Former attraction at Walt Disney World

Horizons was a suspended omnimover dark ride attraction at Epcot (then known as EPCOT Center), a theme park at Walt Disney World in Bay Lake, Florida. Located on the eastern side of the Future World (now World Discovery) section of Epcot. The attraction depicted scenes from the then yet to come 21st century showing the possible future of life on land, under the sea, and in outer space. It is believed to be a spiritual successor to Walt Disney's Carousel of Progress, an attraction in Tomorrowland at the Magic Kingdom. Horizons was the only attraction in Future World to showcase all of Epcot's "Future World" elements: communication, energy, transportation, anatomy, along with mankind's relationship with the sea and the land.
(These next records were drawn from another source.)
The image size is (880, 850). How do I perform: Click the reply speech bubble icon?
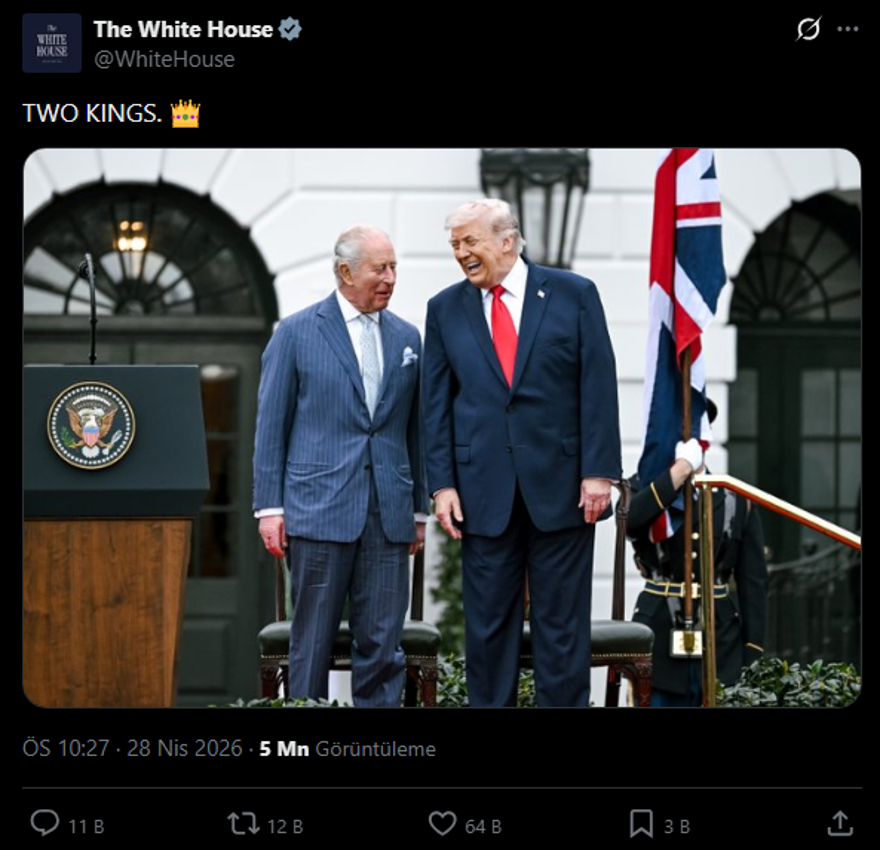point(44,824)
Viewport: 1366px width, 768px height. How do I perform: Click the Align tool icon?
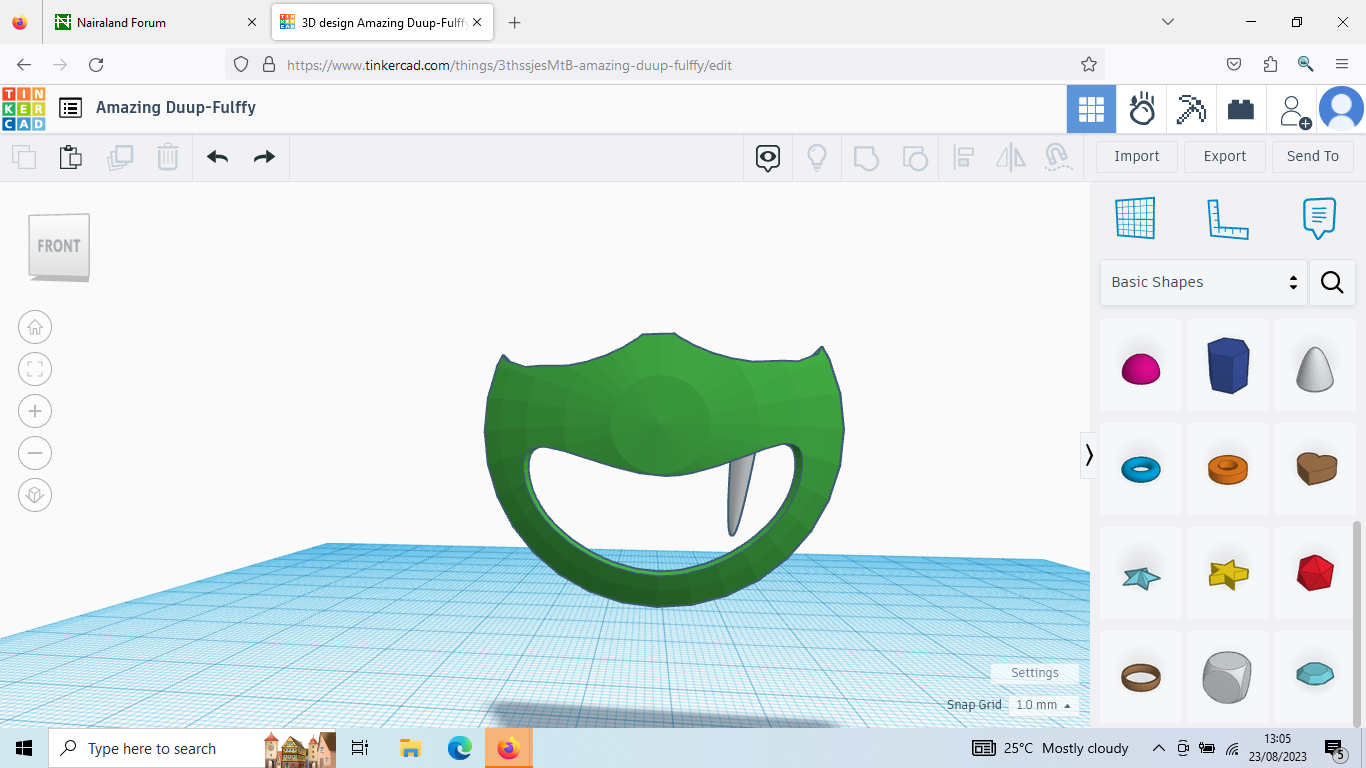963,157
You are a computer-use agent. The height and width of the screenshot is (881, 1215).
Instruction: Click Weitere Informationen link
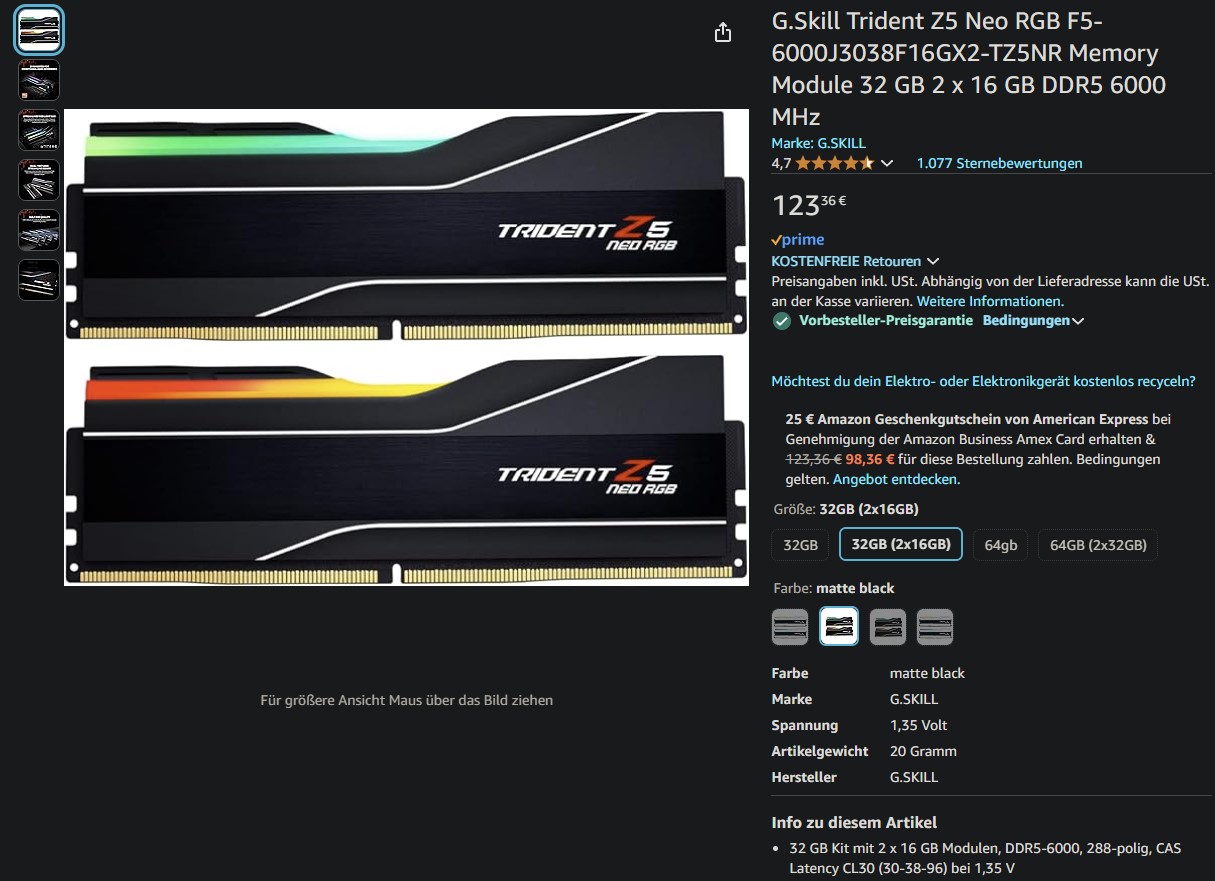pos(990,301)
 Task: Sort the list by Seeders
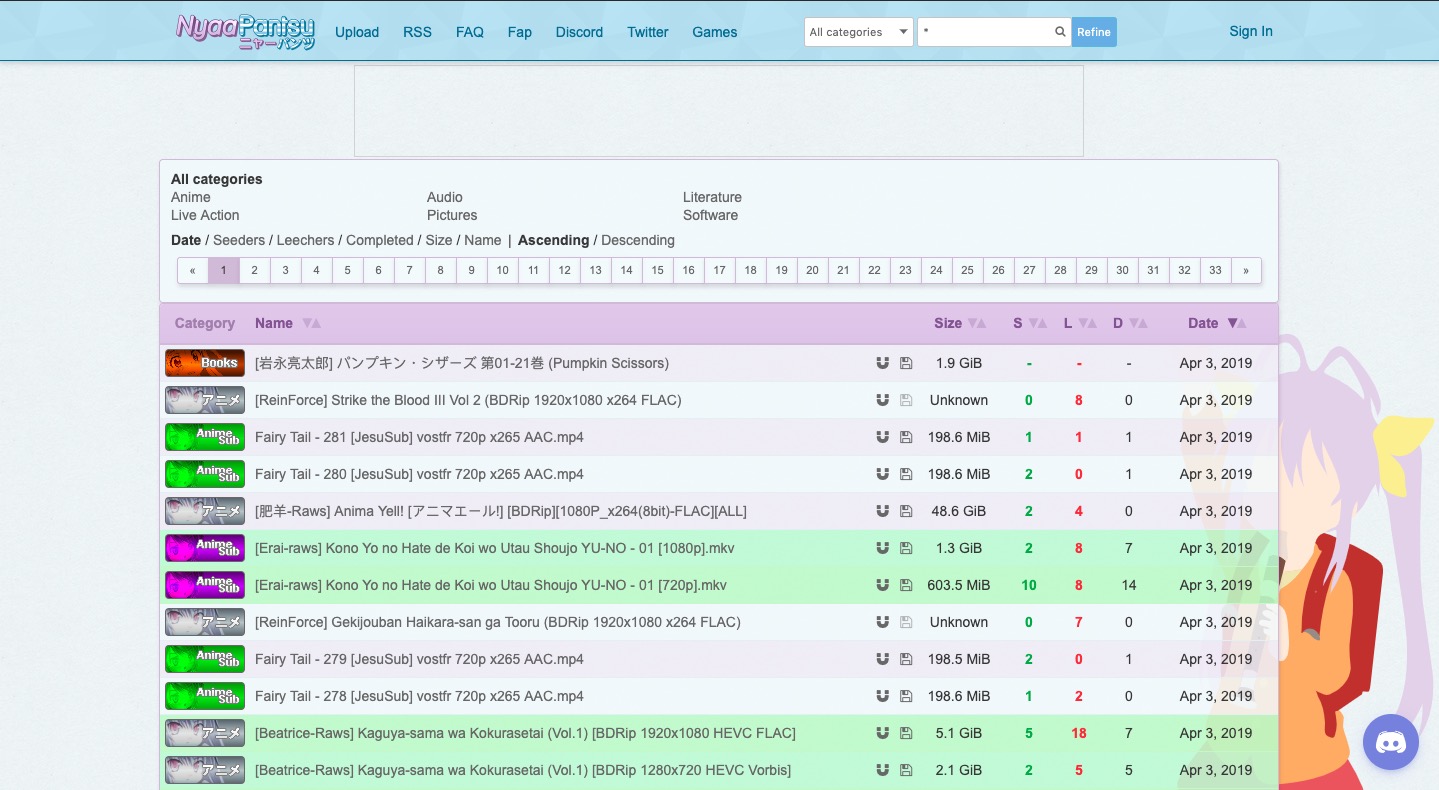click(239, 240)
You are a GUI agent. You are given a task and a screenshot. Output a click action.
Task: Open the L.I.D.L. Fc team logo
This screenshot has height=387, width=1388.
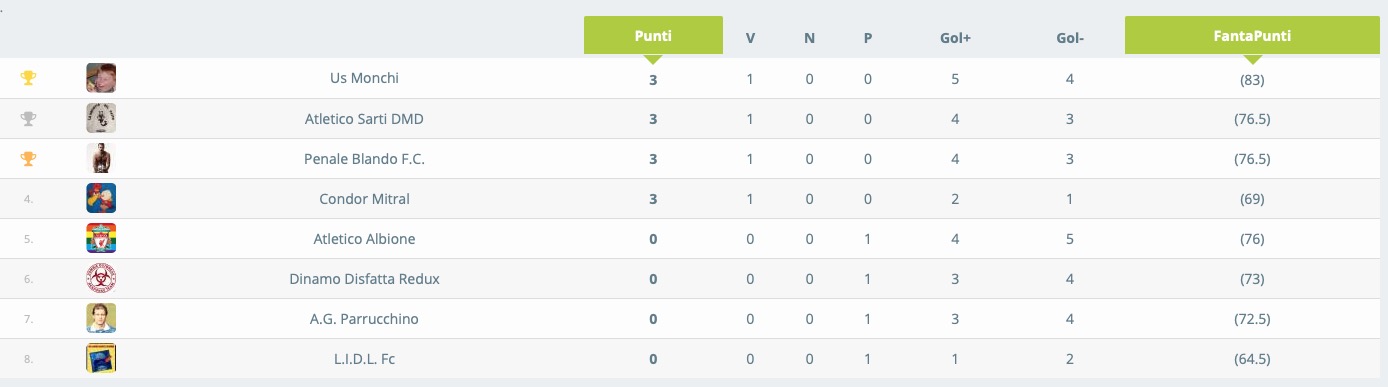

The attraction officially opened on October 1, 1983, as part of Phase II of EPCOT Center. Horizons originally closed on December 25, 1994, a little more than a year after General Electric had ended its sponsorship of the attraction. Horizons re-opened on December 24, 1995 due to the closure of two other attractions that were down for refurbishment in Future World, Universe of Energy and World of Motion. The attraction permanently closed on January 9, 1999, after which the attraction was dismantled and its structure demolished to make room for Mission: Space, a motion simulator thrill ride that opened on October 9, 2003.

==History==
Horizons, in its concept phase, was named Century 3 (or Century III), to recognize the third century of American existence (1976–2076). The name was changed to Futureprobe to help appeal the attraction toward international guests who wouldn't understand or appreciate Century 3. In the end, the Futureprobe name was scrapped due to the medical connotation of the word "probe". After much debate, GE and Disney officials settled on the name Horizons. Prior to the start of construction, the project's budget was slashed by $10 million (USD). The building size was reduced and the length of the ride was shrunk by 35%, shortening the ride length by 600 ft.

Horizons opened exactly one year after Epcot opened and was located between World of Motion and the Universe of Energy. The Wonders of Life pavilion became Horizons' new neighbor in 1989, and World of Motion closed in 1996. Horizons remained operational until World of Motion's successor, Test Track, was ready to open to the public in early 1999.

It was proposed that Horizons would be the sequel to the Carousel of Progress (located in Tomorrowland at Magic Kingdom), Disney's ride from the General Electric Pavilion at the 1964 New York World's Fair. As the Carousel of Progress followed the changes in lifestyle that faced a family as they lived through the 20th century, Horizons continued their story, showing how they might live in the 21st century. The Carousel's theme song "There's a Great Big Beautiful Tomorrow" was part of the Looking Back at Tomorrow portion of Horizons. The version of "There's a Great Big Beautiful Tomorrow" that could be heard in Horizons coming from a television (sung by Larry Cedar) in the Art Deco scene is the exact version that was heard on a radio during the first act of the 1993-2026 version of Carousel of Progress.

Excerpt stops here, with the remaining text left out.